Democratic Alliance MP Dean McPherson said four steel price increases so far this year violated an agreement that the industry would, in exchange for tariff protection, refrain from price hikes to protect the local manufacturing industry.

“Four price increases in five months means AMSA (ArcelorMittalSA) is giving government the middle finger,” he said after a briefing by the department on the Industrial Policy Action Plan, and the steel industry in particular, to Parliament’s portfolio committee on trade and industry.

The briefing saw the department’s director general for industrial policy, Garth Strachan warn that the country needed a delicate balancing act to save its steel industry from collapse while imposing beneficial prices for local downstream manufacturers.

Strachan said South Africa, the world’s third largest producer of iron ore, lagged far behind other steel producing nations in efforts to protect their industries, while history had shown that once a national steel industry collapsed, it was seldom revived.

He added that countries, including those in the Organisation for Economic Development and Co-operation, had introduced significant protection measures “which make our ten tariffs look like a complete walk in the park”.

“Anti-dumping (measures) and a complete ban on imports from China have been imposed by OECD countries, so frankly speaking we are behind the curve in relation to protecting our steel industry.”

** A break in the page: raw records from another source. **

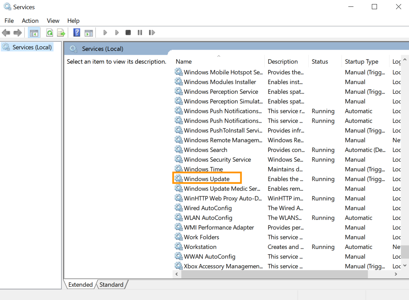Toggle the action pane visibility
This screenshot has height=300, width=409.
pyautogui.click(x=89, y=32)
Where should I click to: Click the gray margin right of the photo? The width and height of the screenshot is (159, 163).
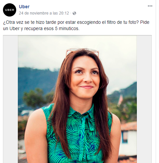pos(144,99)
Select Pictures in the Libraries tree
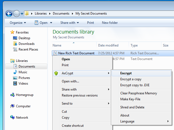This screenshot has width=174, height=130. tap(24, 78)
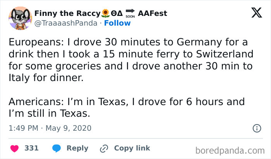Click the Europeans paragraph of the tweet
Image resolution: width=271 pixels, height=159 pixels.
click(x=128, y=60)
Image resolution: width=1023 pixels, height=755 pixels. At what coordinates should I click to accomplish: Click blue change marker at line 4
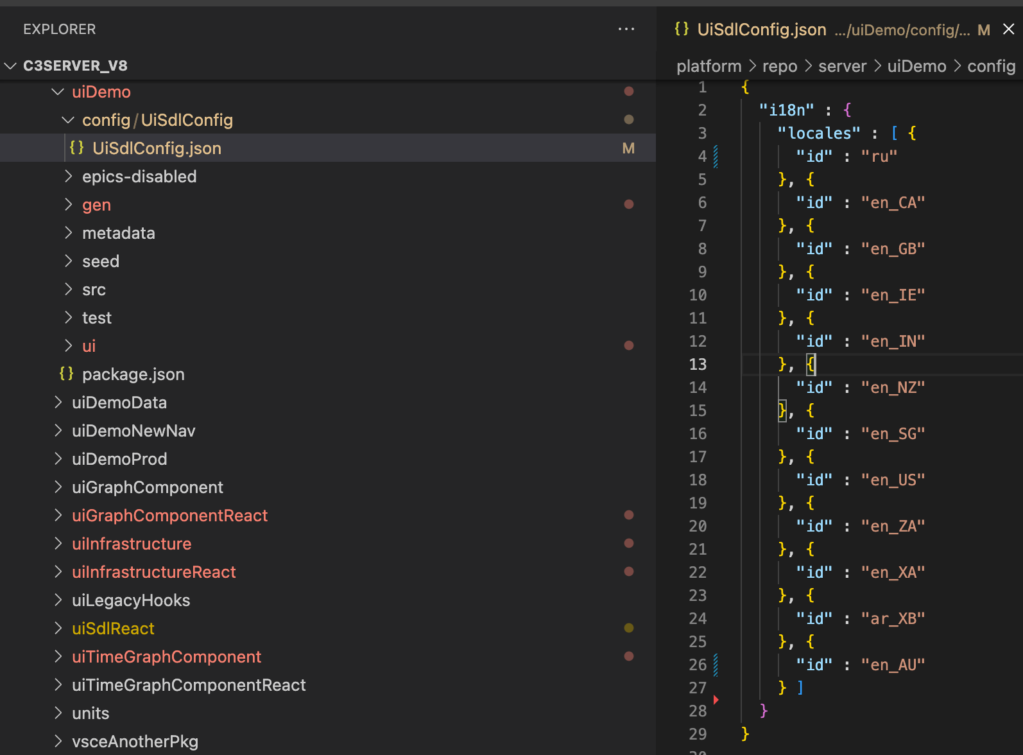click(x=716, y=156)
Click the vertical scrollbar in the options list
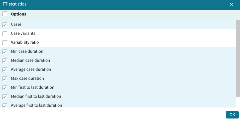Viewport: 240px width, 120px height. [x=238, y=59]
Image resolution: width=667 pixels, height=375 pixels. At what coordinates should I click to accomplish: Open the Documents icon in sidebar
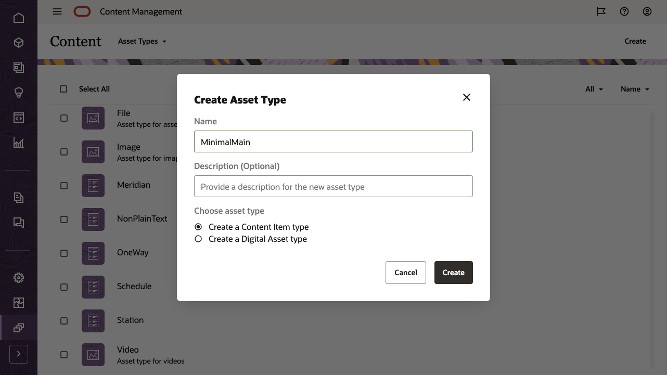18,198
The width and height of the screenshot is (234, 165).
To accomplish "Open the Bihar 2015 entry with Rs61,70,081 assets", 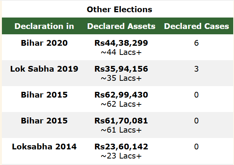I will coord(44,121).
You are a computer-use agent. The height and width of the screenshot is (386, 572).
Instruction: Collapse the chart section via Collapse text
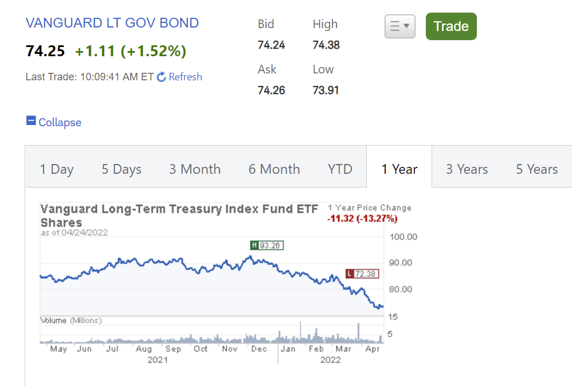tap(60, 122)
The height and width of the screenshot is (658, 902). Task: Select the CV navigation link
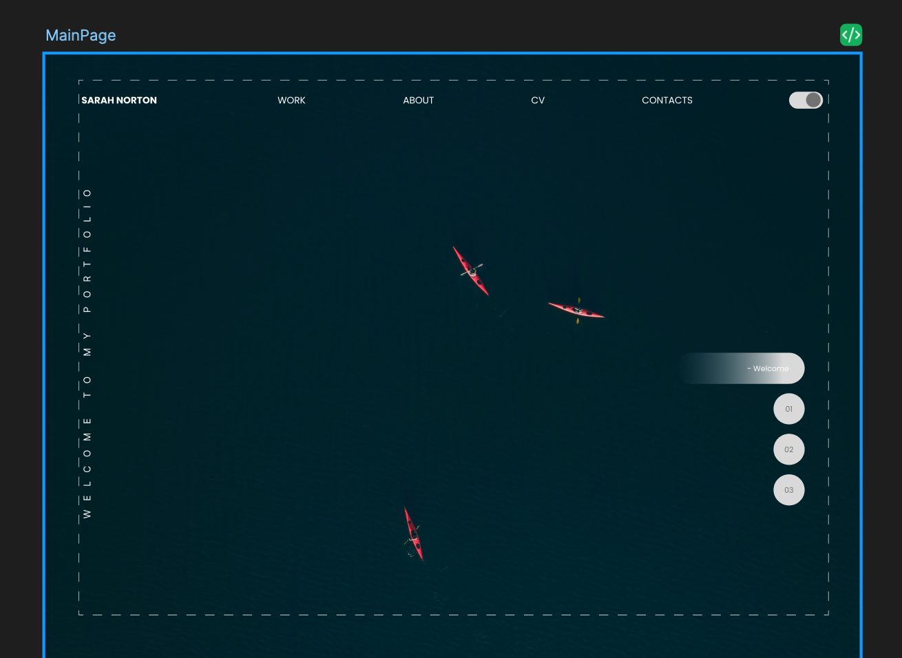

The chairwoman of the committee, Joan Fubbs, agreed that Davies should be called before the briefing. However, the department said he would only be available in August, after the municipal elections.

MacPherson said the price hikes were guaranteed to cause job losses in labour intensive downstream manufacturing and, in a letter sent to Fubbs after the meeting, demanded that Davis as well as ArcelorMittalSA be called to account before MPs during the parliamentary recess, which begins next week.

“I think it would be amiss of us to wait until 16 August 2016 to engage the Minister as the crisis can and will only deepen by that time, threatening the livelihood of thousands of workers,” he wrote.

Earlier, Strachan in response to questions from MPs said government’s proposed steel pricing committee would be established soon.

“Last I heard, which was yesterday, was that the ministers had signed off on the establishment of the steel committee and its constitution will happen very shortly.”

Strachan said the department’s efforts to safeguard manufacturing included meeting with companies to demand that cheaper iron ore prices translated into cheaper steel prices further along the value chain.

“Perhaps at the bottom of the commodity cycle might be the best time to get the private sector to understand that working with government to secure a collaborative relationship in the national interest is the best way to go.”

Strachan said the department was trying to secure commitments from ArcelorMittalSA on maintenance investment, employment retention to technology upgrades and production volumes.

At the same time, it was trying to persuade big users of steel, such as Transnet and mining companies, to increase demand.

“It is not a quick fix. We are engaging with the downstream industries literally on a daily basis to work out a situation where we save our primary steel production, we don’t pass higher steel costs on simply to the downstream manufacturers, and pass the pain onto them and make them less competitive, and at the same we have got to do this in keeping with our commitments at the WTO (World Trade Organisation),” he said.